I think this is what you want:

public class Foo
{
    private Bar _bar;

    public int Value { get; private set; }

    public void UpdateValue(Bar bar)
    {
        // Update Value, say:
        Value++;
        // What do I put here to change bar?
        bar.UpdateValue(this);
    }

    // Bunch of methods.

}

public class Bar
{

    private List<Foo> _foos;

    public bool Value { get; private set; }

    public void UpdateValue(Foo foo)
    {
        // Update Value, say:
        Value = !Value;

        // What do I put here to change foo?
        foo.UpdateValue(this);
    }

    // A bunch of other methods.

}

But then you end up with some endless recursion.

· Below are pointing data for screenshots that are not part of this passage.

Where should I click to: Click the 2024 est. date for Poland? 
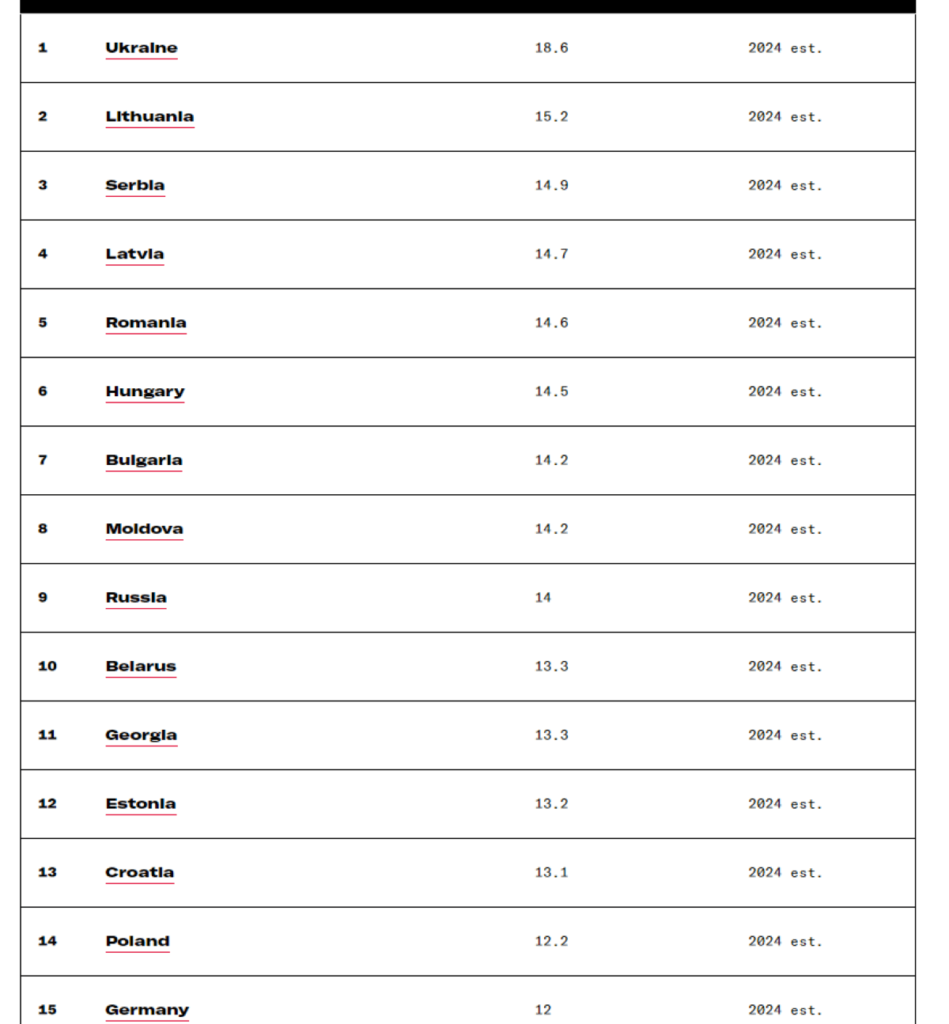(785, 941)
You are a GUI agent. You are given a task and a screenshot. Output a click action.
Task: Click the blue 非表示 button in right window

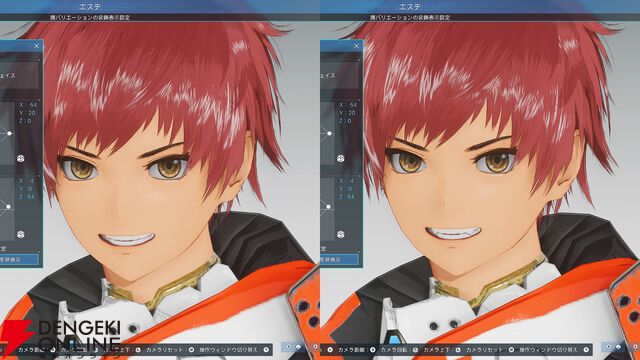(x=339, y=259)
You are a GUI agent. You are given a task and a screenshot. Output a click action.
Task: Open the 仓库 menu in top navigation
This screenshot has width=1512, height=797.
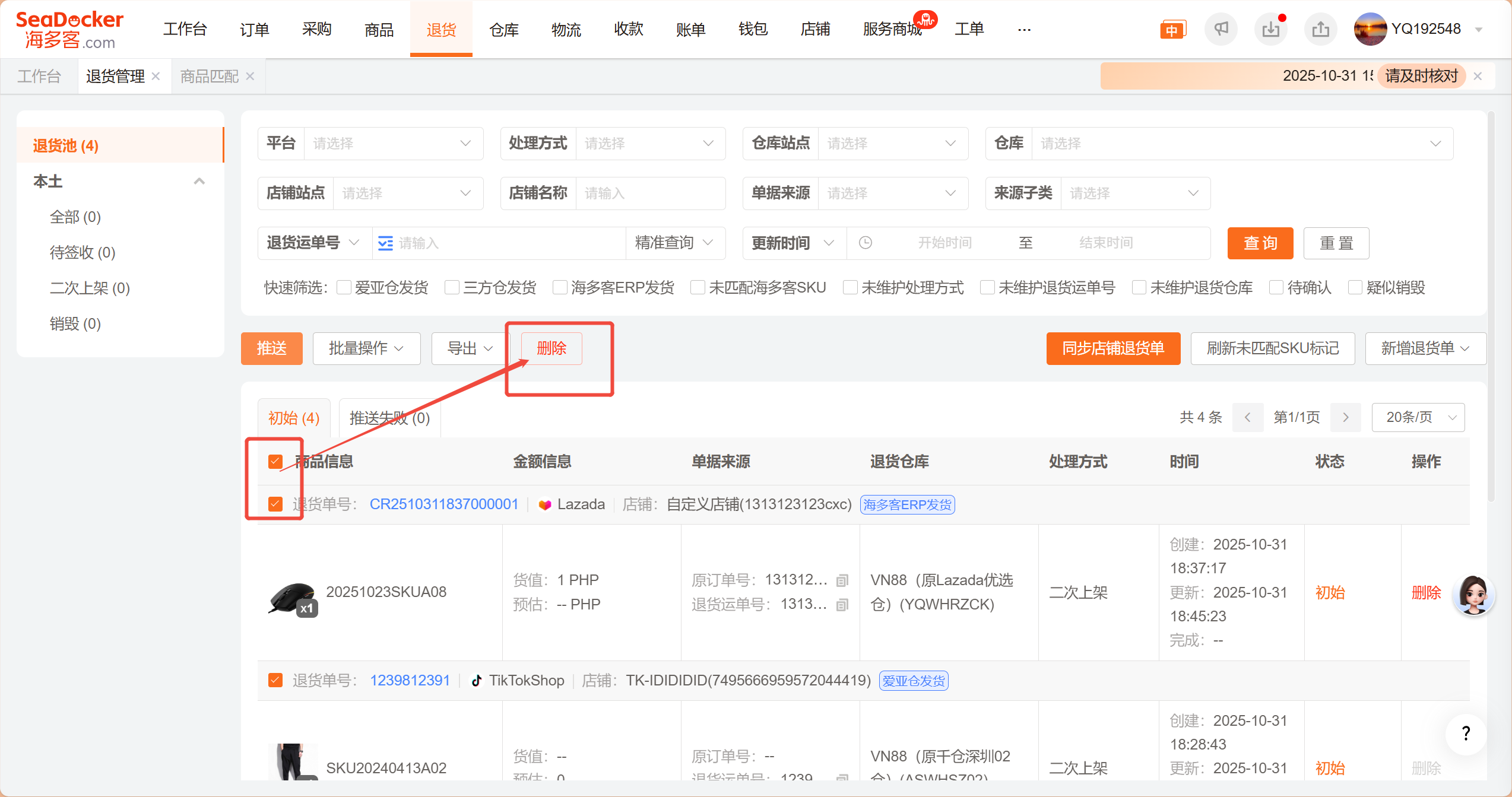click(x=503, y=29)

So you need to specify a terminal condition where one update will not call the other update.

For example

    public void UpdateValue(Foo foo)
    {
        // Update Value, say:
        Value = !Value;
        if(Value) 
        {
            // What do I put here to change foo?
            foo.UpdateValue(this);
        }
    }

This will ensure an end to one method calling the other.

There just isn’t enough information in the question to understand your intent with just this code snippet.

Also, note that both Foo and Bar are classes which means references such as _bar will always point to the most up-to-date information. They don’t store a copy of Bar but point to the memory where the Bar object is defined. So there is no need to push changes around unless the state of one class depends on the state of the other.